TSKENYA: The Inclusive Shoe Brand Catering For Non-Binary Souls and Feet

TSKENYA: The Inclusive Shoe Brand Catering For Non-Binary Souls and Feet

TSKENYA is the new shoe brand free from gendered marketing, specialising in heels sizing in 8-13 UK. Their ethos is to make sure trans and non-binary people, who have always felt excluded from wearing the new on-trend shoes, now have a platform they can rely on.  

The founder, Tskenya-Sarah Frazer, is a twenty-three year old self-taught shoe designer from Hackney. After not being able to find any shoes for herself that she liked in a size 9, she realised that this issue goes far beyond her own personal experiences. Although Tskenya is a cis-gendered hetereosexual woman, she realised that the trans, non-binary and gender non-conforming communities also have to deal with this issue, trying to find shoes in their size that represent who they are.

Trans writer and musician, Lucy Diavolo, explains, “My size 13 feet are one of the hardest things to feel confident about. Most of the time when I’m shopping for heels, it feels like they’re marketed for either office work or posh events. It’s refreshing to see people making shoes for queer people who live queer lives.”

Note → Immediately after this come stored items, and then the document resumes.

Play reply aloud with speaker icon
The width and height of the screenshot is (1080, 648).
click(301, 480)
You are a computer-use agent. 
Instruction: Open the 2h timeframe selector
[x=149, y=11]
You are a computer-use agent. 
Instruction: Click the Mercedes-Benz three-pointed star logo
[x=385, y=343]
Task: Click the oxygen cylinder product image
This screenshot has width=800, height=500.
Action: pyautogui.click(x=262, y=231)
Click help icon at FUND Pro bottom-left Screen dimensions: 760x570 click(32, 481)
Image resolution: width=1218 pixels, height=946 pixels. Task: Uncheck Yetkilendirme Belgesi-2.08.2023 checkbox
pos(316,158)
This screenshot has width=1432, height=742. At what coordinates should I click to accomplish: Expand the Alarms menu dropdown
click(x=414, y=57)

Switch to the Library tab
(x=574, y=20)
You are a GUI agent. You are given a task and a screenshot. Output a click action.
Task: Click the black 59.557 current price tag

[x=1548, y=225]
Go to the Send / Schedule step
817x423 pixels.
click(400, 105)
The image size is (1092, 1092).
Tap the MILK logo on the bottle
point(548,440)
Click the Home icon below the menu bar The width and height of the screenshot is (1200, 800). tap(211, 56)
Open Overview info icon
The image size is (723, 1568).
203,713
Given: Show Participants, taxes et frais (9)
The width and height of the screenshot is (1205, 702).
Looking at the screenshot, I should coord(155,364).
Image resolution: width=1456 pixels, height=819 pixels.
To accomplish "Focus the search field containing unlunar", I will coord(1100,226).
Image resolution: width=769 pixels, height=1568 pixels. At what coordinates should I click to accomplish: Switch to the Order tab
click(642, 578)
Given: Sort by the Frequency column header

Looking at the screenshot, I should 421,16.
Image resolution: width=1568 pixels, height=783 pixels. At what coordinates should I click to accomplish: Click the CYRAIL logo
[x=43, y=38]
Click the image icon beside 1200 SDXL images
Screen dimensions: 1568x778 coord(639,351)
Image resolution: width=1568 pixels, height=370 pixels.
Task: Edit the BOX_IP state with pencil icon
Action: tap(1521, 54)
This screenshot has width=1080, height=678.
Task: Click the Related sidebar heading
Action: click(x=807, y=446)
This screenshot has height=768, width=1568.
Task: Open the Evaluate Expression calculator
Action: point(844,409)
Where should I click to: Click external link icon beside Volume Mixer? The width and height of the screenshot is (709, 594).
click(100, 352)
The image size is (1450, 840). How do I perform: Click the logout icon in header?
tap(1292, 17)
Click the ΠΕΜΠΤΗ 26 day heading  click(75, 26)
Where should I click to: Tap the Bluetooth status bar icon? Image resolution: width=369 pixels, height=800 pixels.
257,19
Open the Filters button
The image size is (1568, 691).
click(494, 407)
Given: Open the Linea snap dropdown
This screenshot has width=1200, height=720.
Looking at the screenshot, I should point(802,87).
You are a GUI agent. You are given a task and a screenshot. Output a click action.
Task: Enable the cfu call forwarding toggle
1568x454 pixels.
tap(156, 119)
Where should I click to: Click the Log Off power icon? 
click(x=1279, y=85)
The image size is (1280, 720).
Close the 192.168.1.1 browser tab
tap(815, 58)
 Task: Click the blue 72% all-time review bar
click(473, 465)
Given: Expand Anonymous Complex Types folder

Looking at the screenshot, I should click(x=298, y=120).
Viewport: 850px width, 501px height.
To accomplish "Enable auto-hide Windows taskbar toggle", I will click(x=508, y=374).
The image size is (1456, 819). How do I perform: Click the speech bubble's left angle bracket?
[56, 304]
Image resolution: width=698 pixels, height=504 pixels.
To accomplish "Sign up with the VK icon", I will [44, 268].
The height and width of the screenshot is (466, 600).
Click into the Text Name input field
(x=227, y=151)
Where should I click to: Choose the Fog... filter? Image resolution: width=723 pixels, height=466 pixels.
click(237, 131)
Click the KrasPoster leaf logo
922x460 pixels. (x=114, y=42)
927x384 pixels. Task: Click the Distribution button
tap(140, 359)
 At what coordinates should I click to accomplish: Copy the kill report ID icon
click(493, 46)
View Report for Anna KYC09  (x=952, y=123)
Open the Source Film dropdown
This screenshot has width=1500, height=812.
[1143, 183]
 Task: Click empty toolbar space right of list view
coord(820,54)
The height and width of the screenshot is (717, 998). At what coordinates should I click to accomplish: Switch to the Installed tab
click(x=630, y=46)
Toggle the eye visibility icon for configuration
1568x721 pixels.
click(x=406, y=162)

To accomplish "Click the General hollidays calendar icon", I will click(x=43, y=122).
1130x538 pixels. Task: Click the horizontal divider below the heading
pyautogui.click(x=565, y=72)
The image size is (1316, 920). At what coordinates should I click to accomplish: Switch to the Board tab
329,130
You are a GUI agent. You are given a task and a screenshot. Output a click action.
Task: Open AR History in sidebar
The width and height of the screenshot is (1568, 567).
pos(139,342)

Tskenya explains the pivotal moment where it all began, “Last year, I was getting turned down for numerous editorial jobs that I was qualified for and just grew tired. I knew I had to throw my whole heart into the project. This mission has always been a lot bigger than just for myself. My trans friends, my friends who didn’t fit on either side of the binary couldn’t find shoes in their size, so I thought it was a good project to include everyone in the narrative.”

Tskenya designs them herself in London and gets them manufactured abroad. “I make sure all suppliers and people I work with have to agree with my terms against modern slavery. It is very important that no one is oppressed in the process.” The brand realised that minorities are not being catered to within the footwear industry and have made sure they are not forgotten about, designing shoes that can now be a tool of expressing their identity.

The self-named inclusive shoe brand market themselves as gender-neutral so people know there is no attachment to gendered marketing. “When you come to buy shoes from us, you can come as you are and you will definitely be able to find your size.” Despite the designs coming from a feminine aspect, TSKENYA is a brand that welcomes anyone and even hopes to make a line of flat shoes in the future, to make the brand even more inclusive for all genders.

‘Genderless’ and ‘diversity’ are words connected to this brand and Tskenya gets talking about how it’s being used elsewhere within the fashion industry. “I think ‘genderless’ within the fashion industry means moving beyond the parameters of gendered clothing, seeing fashion as a medium for all to explore and to make clothing that all can wear. Design for the sake of design and not a gender.”

In terms of other brands using it for the sake of a trend, she’s hoping that the brands will weave it into their natural ethos, “I really hope it [genderless] doesn’t wear off. It is an agenda all brands should be pushing towards, to make the landscape of fashion a more inclusive arena.”

See our latest editorial on being liberated via queerness here

TSKENYA has become a great success with the help of Kickstarter and Prince’s Trust – raising money so her dream is made into a reality. “People all around the world have heard about the brand and I am so blessed to have had the brand shared by so many people.” With thanks to the Kickstarter, the brand has over 100K views on Facebook and has been recognised by the likes of Spanish Vogue, Gal-Dem and The Telegraph.

Every shoe from the current collection is wonderfully designed and made from velvet, metallics and feathers – steering away from the bland designs that feminine people with bigger feet have been forced to wear in the past. Calvin Garland, who identifies as non-binary, tells me how they’ve struggled buying shoes for themselves because of the sizing issues. “Women’s shoes are so much prettier in my opinion and being a size 12 makes that a pain. This brand is amazing and the fact they’re affordable makes them even more incredible.”

The Andrea boot is a personal favourite of Tskenya’s, “It is perfectly on trend and all my customers are loving it.” It’s great to hear someone speak so passionately about shoes who have always had a negative experience within the past. “I was 16 when I bought my first pair of heels for my prom. They were from Evans and they were horrible. Everyone else got to wear nice shoes and I was wearing these clunky, season-old shoes. I never had a favourite shoe brand growing up because they never accommodated to my sizing.

When discussing TSKENYA further, she tells me about her dream collaborations and hopes for the future, and a flat shoe range is definitely in the mix. “I would love to design a collection with RuPaul and do a line of trainers with Nike or Reebok. In terms of the future, I see us having done major collaborations, with a shop and reaching an even bigger audience. I want this brand to go global! I have every faith that it will.” It is clear that the brand is listening to and serving an audience that has been ignored up until now, and can’t wait to see what’s in store next. TSKENYA is a shoe brand to watch out for, and they’re definitely making me wish I had bigger feet so I could buy a pair for myself.